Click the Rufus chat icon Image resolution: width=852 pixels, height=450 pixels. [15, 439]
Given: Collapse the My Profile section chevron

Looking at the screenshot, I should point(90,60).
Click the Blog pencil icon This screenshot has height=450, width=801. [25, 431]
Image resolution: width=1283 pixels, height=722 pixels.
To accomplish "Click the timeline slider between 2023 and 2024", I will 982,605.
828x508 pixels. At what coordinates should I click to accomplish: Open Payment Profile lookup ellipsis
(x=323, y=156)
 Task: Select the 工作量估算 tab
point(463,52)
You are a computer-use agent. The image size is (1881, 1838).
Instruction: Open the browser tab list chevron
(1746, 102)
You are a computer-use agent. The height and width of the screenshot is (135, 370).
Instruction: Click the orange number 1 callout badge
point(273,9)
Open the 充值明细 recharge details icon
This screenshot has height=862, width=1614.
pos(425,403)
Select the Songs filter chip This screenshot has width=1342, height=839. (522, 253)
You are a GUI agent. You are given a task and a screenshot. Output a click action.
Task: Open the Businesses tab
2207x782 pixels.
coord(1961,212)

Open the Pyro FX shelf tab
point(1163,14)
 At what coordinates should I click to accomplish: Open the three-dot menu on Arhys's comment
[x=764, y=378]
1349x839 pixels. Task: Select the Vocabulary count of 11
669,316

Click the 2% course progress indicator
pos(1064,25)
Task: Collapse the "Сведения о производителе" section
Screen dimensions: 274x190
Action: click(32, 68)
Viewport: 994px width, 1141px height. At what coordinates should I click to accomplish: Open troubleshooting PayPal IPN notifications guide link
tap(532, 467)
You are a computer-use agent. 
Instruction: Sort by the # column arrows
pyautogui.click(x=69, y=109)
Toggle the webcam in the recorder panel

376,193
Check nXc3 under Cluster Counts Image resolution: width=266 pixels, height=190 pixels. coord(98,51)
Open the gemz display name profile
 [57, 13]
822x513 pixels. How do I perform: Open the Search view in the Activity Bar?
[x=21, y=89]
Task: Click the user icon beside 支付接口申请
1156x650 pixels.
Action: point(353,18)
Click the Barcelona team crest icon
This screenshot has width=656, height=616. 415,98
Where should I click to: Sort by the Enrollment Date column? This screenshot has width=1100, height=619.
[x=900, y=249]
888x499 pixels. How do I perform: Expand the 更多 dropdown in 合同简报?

■ What you are asked to do: Reproduce, line for line, the part of the material that opens with the line containing "822x513 pixels. How" and closes with the last line of the material.

■ Written solution:
822x513 pixels. How do I perform: Open the Search view in the Activity Bar?
[x=21, y=89]
Task: Click the user icon beside 支付接口申请
1156x650 pixels.
Action: point(353,18)
Click the Barcelona team crest icon
This screenshot has width=656, height=616. 415,98
Where should I click to: Sort by the Enrollment Date column? This screenshot has width=1100, height=619.
[x=900, y=249]
888x499 pixels. How do I perform: Expand the 更多 dropdown in 合同简报?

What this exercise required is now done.